[Collected data entries]
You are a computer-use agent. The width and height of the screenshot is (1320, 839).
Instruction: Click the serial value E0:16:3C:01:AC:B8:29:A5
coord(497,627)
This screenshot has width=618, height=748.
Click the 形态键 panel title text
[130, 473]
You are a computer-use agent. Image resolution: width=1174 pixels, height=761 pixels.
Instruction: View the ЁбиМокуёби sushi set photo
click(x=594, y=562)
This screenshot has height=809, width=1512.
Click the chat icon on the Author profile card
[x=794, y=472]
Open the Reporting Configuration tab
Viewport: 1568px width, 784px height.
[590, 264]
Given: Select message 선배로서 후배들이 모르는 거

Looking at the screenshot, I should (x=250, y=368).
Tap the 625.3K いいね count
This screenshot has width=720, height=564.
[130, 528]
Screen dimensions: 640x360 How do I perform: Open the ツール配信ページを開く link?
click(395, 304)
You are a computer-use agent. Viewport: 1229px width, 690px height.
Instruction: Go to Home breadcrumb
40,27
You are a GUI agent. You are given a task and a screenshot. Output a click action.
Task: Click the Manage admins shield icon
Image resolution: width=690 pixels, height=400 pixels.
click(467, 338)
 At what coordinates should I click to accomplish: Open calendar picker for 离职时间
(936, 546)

◆ **EXERCISE**
Go through the records and repeat each one exactly as written.

◆ **TASK ANSWER**
You are a computer-use agent. The width and height of the screenshot is (1320, 839).
Instruction: Click the serial value E0:16:3C:01:AC:B8:29:A5
coord(497,627)
This screenshot has width=618, height=748.
Click the 形态键 panel title text
[130, 473]
You are a computer-use agent. Image resolution: width=1174 pixels, height=761 pixels.
Instruction: View the ЁбиМокуёби sushi set photo
click(x=594, y=562)
This screenshot has height=809, width=1512.
Click the chat icon on the Author profile card
[x=794, y=472]
Open the Reporting Configuration tab
Viewport: 1568px width, 784px height.
[590, 264]
Given: Select message 선배로서 후배들이 모르는 거

Looking at the screenshot, I should (x=250, y=368).
Tap the 625.3K いいね count
This screenshot has width=720, height=564.
[130, 528]
Screen dimensions: 640x360 How do I perform: Open the ツール配信ページを開く link?
click(395, 304)
You are a computer-use agent. Viewport: 1229px width, 690px height.
Instruction: Go to Home breadcrumb
40,27
You are a GUI agent. You are given a task and a screenshot. Output a click action.
Task: Click the Manage admins shield icon
Image resolution: width=690 pixels, height=400 pixels.
click(467, 338)
 At what coordinates should I click to accomplish: Open calendar picker for 离职时间
(936, 546)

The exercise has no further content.